Canada’s second-leading trainer of 2025 and a finalist for the Sovereign Award for Outstanding Trainer, MARTIN DREXLER, will step away from training indefinitely once he starts his last horse at Gulfstream Park in Florida next month. Instead of having his staff set up his barn at Woodbine, from where hundreds of winners emerged, Martin will return to Ontario and plan his immediate future. For now, he will take the remainder of 2026 off from training.
“I’m taking some time off,” said Martin, who came from Assiniboia Downs in Winnipeg in 2008 and rode up the trainer ranks at Woodbine. “It’s a combination of things; the financials of the game make it impossible to make money, and I’m tired. I feel like I haven’t had the drive I need to have to do it at the level I want to.”
Martin has been one of the most important trainers at Woodbine in the last decade, starting some 4,000 horses and bringing in numerous new owners from throughout North America. He recently won his 900th race when Palace View (Ire) won on January 16 at Gulfstream for owner Bruno Schickedanz. For three consecutive years, he has sent out 100 winners or more, a rare feat for a Canadian trainer. But, like many other trainers throughout North America, Martin found it almost impossible to keep up with the costs of feed, bedding, tack, and in particular, staff.
“I think I can speak for every trainer; for what we charge for a day rate versus the costs of the real world (supplies, staff, etc.), it doesn’t add up. My day rate ($110) has gone up about 15 or 20 percent in 15 years, but everything else has gone up 75 percent.”
Hay and straw, once priced at $6 or $7 per bale, are now virtually twice as much.
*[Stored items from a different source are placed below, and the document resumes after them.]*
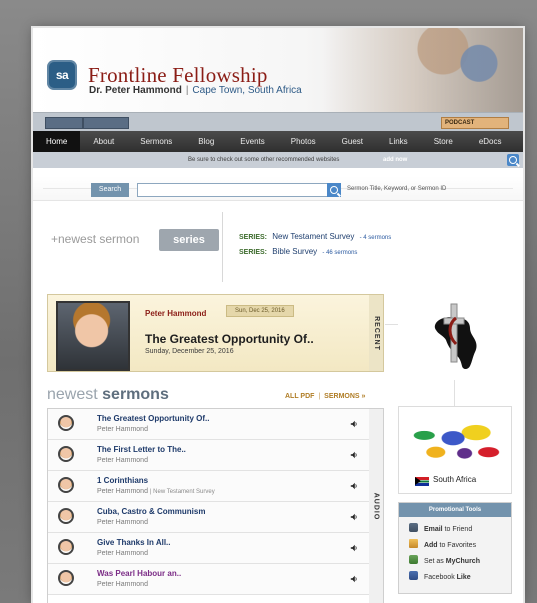 The width and height of the screenshot is (537, 603). What do you see at coordinates (414, 528) in the screenshot?
I see `mail-icon` at bounding box center [414, 528].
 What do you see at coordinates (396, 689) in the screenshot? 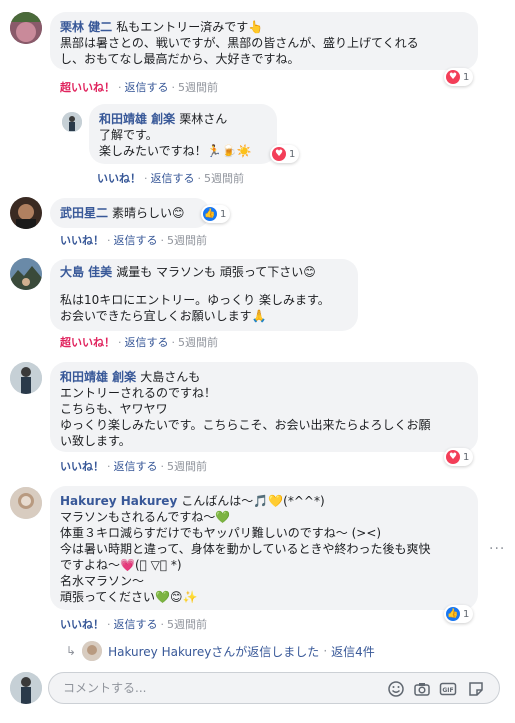
I see `emoji-icon` at bounding box center [396, 689].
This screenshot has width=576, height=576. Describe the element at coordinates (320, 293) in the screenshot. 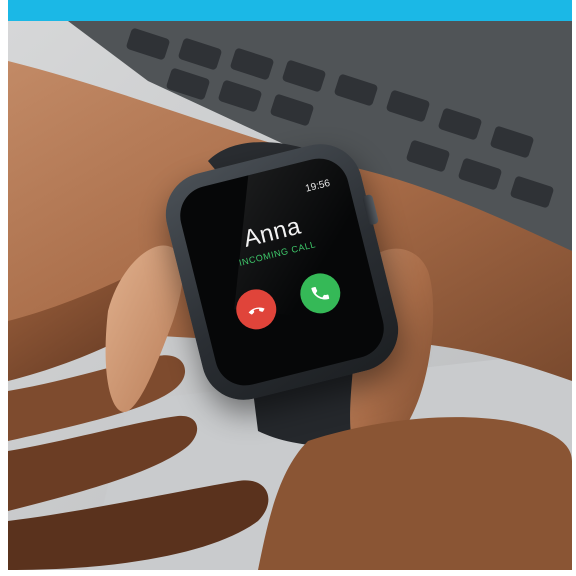

I see `phone-icon` at that location.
Veterinary costs have skyrocketed, even for an occasional routine check-up. Add in the cost of gas and groceries and a trainer with a large barn can get overwhelmed.
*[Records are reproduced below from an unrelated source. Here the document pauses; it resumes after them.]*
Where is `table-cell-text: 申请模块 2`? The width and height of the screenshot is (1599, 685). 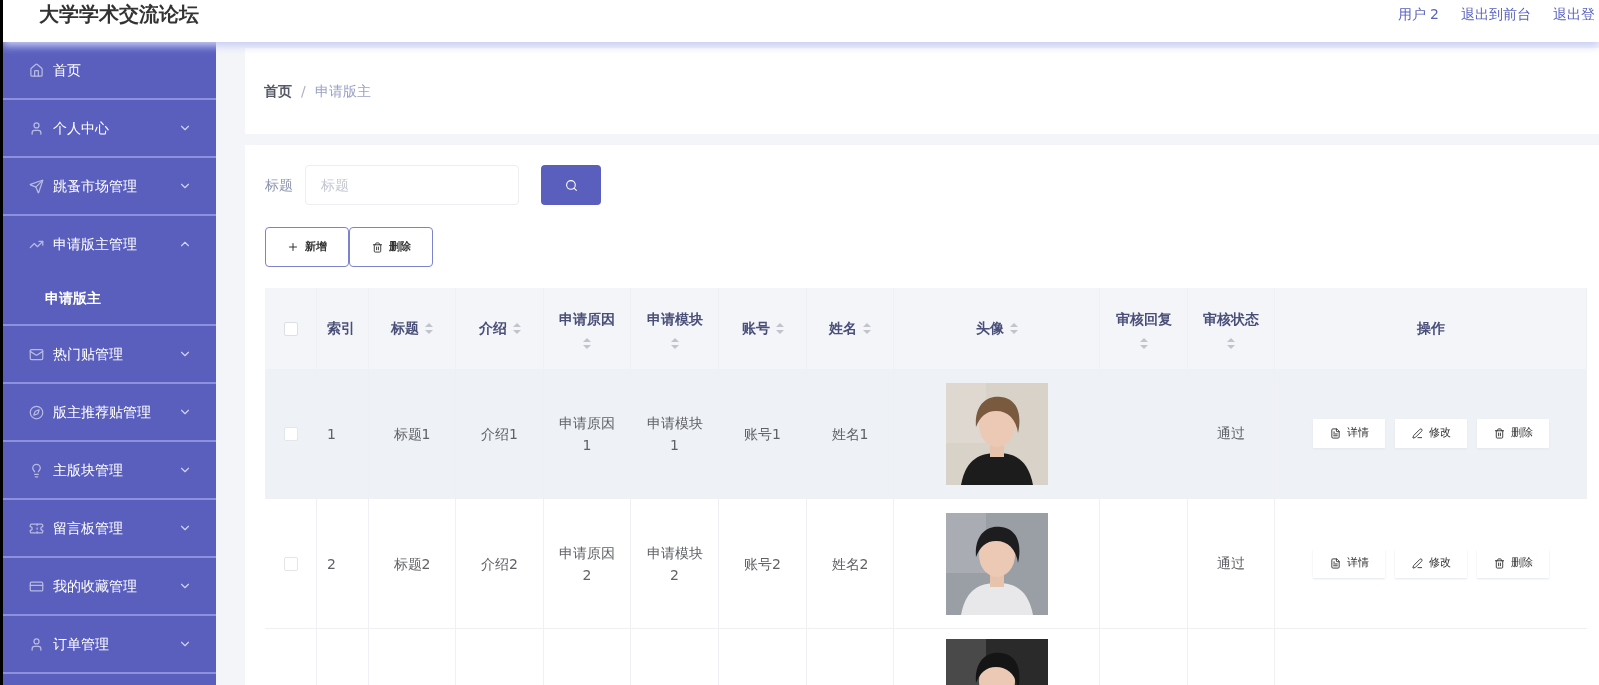
table-cell-text: 申请模块 2 is located at coordinates (674, 564).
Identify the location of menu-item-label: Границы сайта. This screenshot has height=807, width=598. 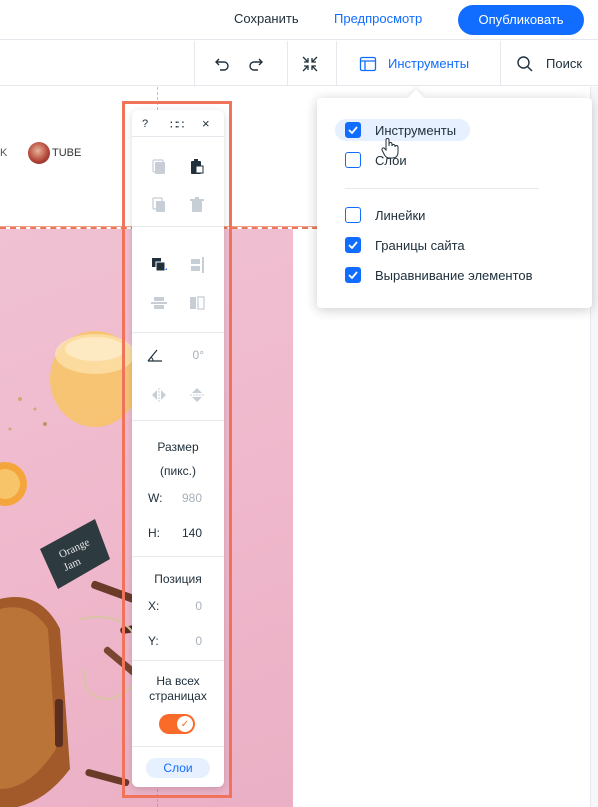
(420, 245).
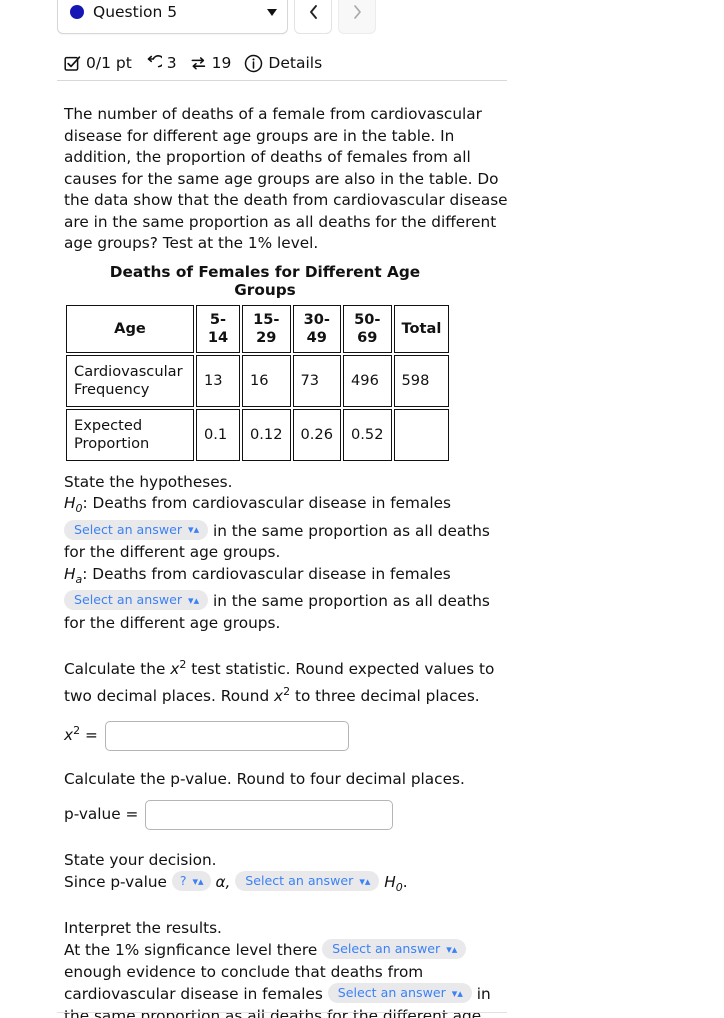 Image resolution: width=724 pixels, height=1018 pixels. I want to click on score-value: 0/1 pt, so click(109, 63).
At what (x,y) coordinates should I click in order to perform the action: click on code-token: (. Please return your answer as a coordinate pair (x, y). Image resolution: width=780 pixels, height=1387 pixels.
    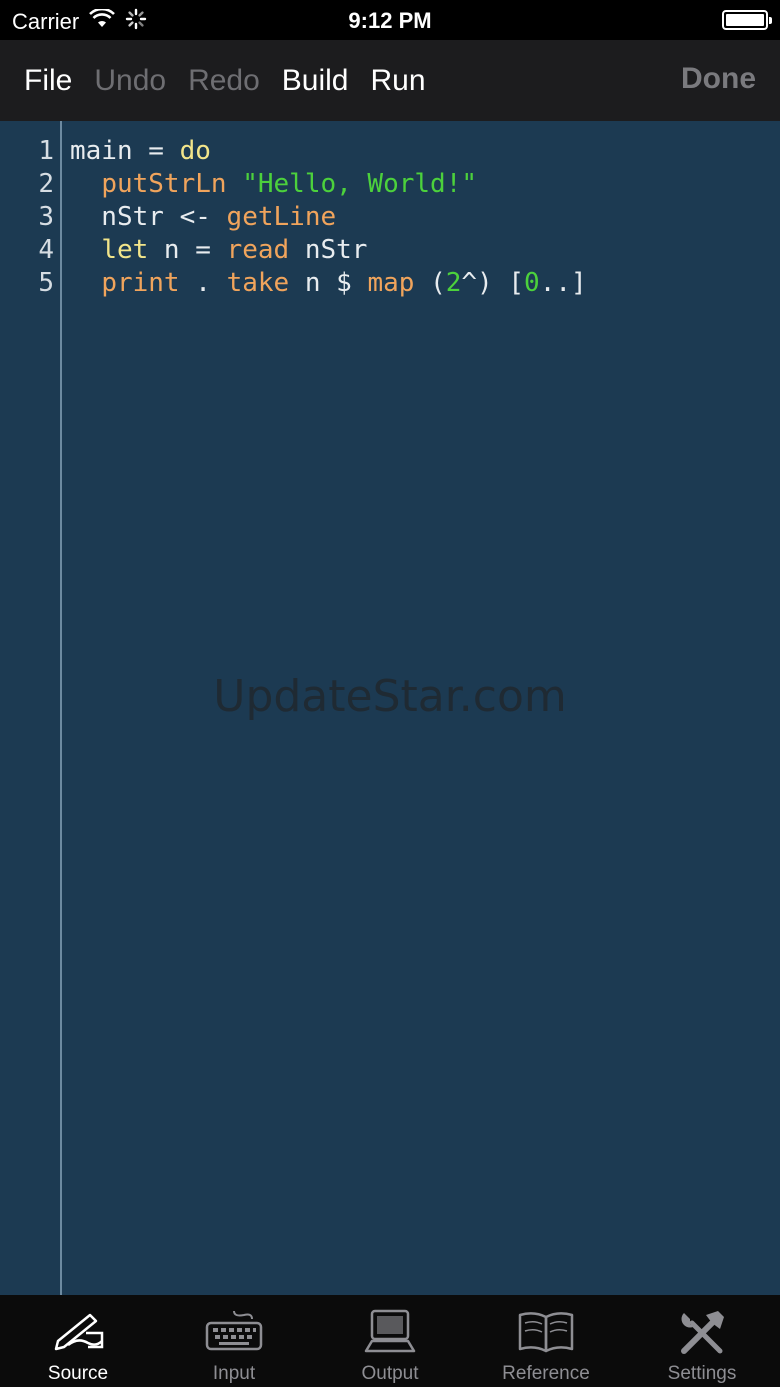
    Looking at the image, I should click on (430, 283).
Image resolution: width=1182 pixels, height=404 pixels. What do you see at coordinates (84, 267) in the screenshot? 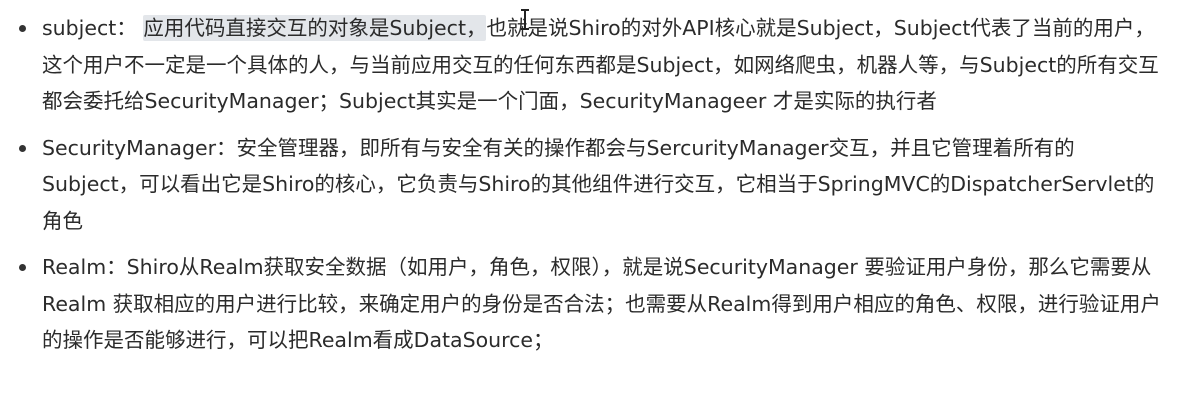
I see `term-realm: Realm：` at bounding box center [84, 267].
A number of successful trainers at Woodbine have retired in recent years for a variety of reasons including financial feasibility and shrinking stables. They include Norm McKnight, David Bell and Mike Keogh. In the U.S., trainers who have retired or left the country seeking better opportunities include Jimmy Jerkens, Tom Amoss and John Kimmel.
Kimmel, a Breeders’ Cup winning trainer, told Bill Finley of Thoroughbred Daily News about his recent departure from training. “If you are not making significant money through purses or buying and selling horses, there is no way you can offset the cost of doing business… The labor costs, fee costs, the cost of doing business just outweighs what you can charge on a day rate.”
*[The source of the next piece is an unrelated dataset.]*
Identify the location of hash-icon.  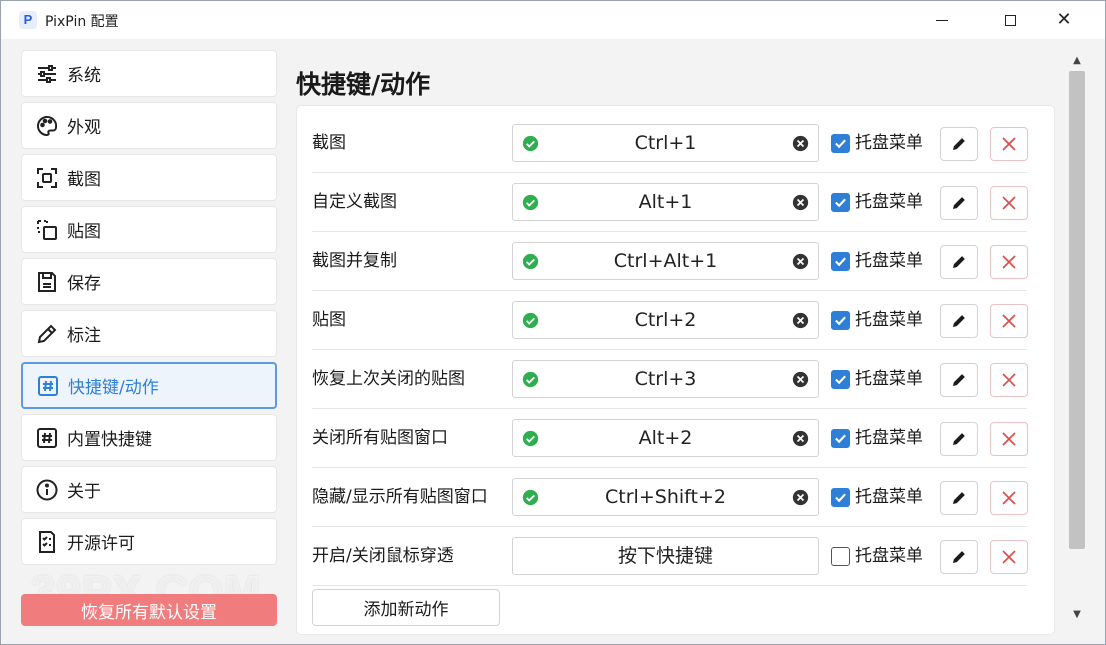
(48, 386).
Martin’s horses in 2025 earned about $3.5 million, which, in theory would mean he earned $350,000, or 10 percent. It is only a theory, however, especially if you are not careful about where the money goes.
Each day some trainers may hand out cash for last-minute essentials or a last-minute staff person. At times, a trainer’s own money is being used and doesn’t get replaced. Martin said his payroll per week for staff was upwards of $25,000. “The financials of some of the situations I was in frustrated me. The business model, in particular in the claiming game, has fallen apart.”
Martin praises his owners for being supportive of his decision and said it is just as hard for owners to make money.
“Last year was not a great year for me or my owners, to be honest,” he said. Martin noted that he ended up with a lot of horses racing at the same class level and if races don’t fill, those horses sit in the barn. With the field sizes of races still small, the opportunities to claim a horse your owner wants diminish.
“I don’t like how I feel about racing right now and where it might be heading. It doesn’t matter if you have a small stable or a big one, unless you have someone keeping track every day of how may bags of feed we bought or what we spent at the tack shop, it can all get out of hand.”
Martin said he began thinking about leaving training about a year ago. He praises his assistants Robyn Lewis and Audrey Cheung, but when Robyn left the stable at the end of last year, Martin was reluctant to get going again in 2026.
“I was chasing the numbers and the last three years I wanted the 100 wins and I got them. I am very proud of that. But the stress of game and getting up at 3:15 every morning every day with virtually no days off can get to you.”
Horse injuries, which are part of the sport, are still hard to get over. “Did I do something wrong, did I miss something? Was it the track? I don’t know, but it bothered me.”
The worst one, the last straw as it were, was when his beloved Souper Dormy was fatally injured as he was cruising to the lead in a grass race at Gulfstream last month. “That was devastating to me.”
Most of Martin’s trainees are now in the barns of other conditioners at Woodbine. Kevin Attard, who has a few, has also moved his large stable into Martin’s barn. He will race his last horse at Gulfstream in mid-April and return to Toronto before taking some time to travel and visit family and friends. He has had owners and fellow trainers offer him good luck, but certainly it is a significant blow to an already lean horse population in Ontario.
“I love the sport and I want it to succeed,” said Martin. “And I want to succeed in it. If I do come back, I want to start from the ground up, do it on a smaller scale maybe. For now, I look forward to stopping by Keeneland on the way home and sit down and just watch some races.”